[Task statement]:
Nothing but an exact repetition of the listing should be returned.
——
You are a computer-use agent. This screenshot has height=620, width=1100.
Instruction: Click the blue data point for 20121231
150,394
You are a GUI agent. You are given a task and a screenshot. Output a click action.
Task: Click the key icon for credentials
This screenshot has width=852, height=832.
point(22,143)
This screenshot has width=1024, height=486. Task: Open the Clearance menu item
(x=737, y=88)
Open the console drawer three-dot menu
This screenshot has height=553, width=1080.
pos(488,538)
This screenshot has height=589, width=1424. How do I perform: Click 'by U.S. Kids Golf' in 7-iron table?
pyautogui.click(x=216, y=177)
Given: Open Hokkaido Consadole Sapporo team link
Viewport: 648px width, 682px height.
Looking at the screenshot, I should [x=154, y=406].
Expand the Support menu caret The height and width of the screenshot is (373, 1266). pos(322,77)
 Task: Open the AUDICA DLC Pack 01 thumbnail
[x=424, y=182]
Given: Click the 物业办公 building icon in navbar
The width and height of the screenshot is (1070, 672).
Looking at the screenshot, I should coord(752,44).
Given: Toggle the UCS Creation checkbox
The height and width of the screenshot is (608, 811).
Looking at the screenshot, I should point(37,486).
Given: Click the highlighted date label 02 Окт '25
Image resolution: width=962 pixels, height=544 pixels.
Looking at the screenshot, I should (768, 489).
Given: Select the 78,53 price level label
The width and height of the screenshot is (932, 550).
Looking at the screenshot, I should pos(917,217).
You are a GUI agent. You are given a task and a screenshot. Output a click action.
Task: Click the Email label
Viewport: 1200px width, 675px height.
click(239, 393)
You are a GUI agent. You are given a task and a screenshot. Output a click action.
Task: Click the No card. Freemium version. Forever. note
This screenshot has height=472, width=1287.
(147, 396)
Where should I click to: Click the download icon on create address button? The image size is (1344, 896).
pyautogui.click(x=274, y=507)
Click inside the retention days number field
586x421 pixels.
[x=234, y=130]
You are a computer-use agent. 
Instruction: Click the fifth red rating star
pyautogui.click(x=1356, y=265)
——
[Solution to the exercise]:
You are a computer-use agent. This screenshot has height=620, width=1100.
Instruction: Click the blue data point for 20121231
150,394
You are a GUI agent. You are given a task and a screenshot. Output a click action.
Task: Click the key icon for credentials
This screenshot has width=852, height=832.
point(22,143)
This screenshot has width=1024, height=486. Task: Open the Clearance menu item
(x=737, y=88)
Open the console drawer three-dot menu
This screenshot has height=553, width=1080.
pos(488,538)
This screenshot has height=589, width=1424. How do I perform: Click 'by U.S. Kids Golf' in 7-iron table?
pyautogui.click(x=216, y=177)
Given: Open Hokkaido Consadole Sapporo team link
Viewport: 648px width, 682px height.
Looking at the screenshot, I should [x=154, y=406].
Expand the Support menu caret The height and width of the screenshot is (373, 1266). pos(322,77)
 Task: Open the AUDICA DLC Pack 01 thumbnail
[x=424, y=182]
Given: Click the 物业办公 building icon in navbar
The width and height of the screenshot is (1070, 672).
Looking at the screenshot, I should coord(752,44).
Given: Toggle the UCS Creation checkbox
The height and width of the screenshot is (608, 811).
Looking at the screenshot, I should point(37,486).
Given: Click the highlighted date label 02 Окт '25
Image resolution: width=962 pixels, height=544 pixels.
Looking at the screenshot, I should (768, 489).
Given: Select the 78,53 price level label
The width and height of the screenshot is (932, 550).
Looking at the screenshot, I should pos(917,217).
You are a GUI agent. You are given a task and a screenshot. Output a click action.
Task: Click the Email label
Viewport: 1200px width, 675px height.
click(239, 393)
You are a GUI agent. You are given a task and a screenshot. Output a click action.
Task: Click the No card. Freemium version. Forever. note
This screenshot has height=472, width=1287.
(147, 396)
Where should I click to: Click the download icon on create address button? The image size is (1344, 896).
pyautogui.click(x=274, y=507)
Click inside the retention days number field
586x421 pixels.
[x=234, y=130]
You are a computer-use agent. 
Instruction: Click the fifth red rating star
pyautogui.click(x=1356, y=265)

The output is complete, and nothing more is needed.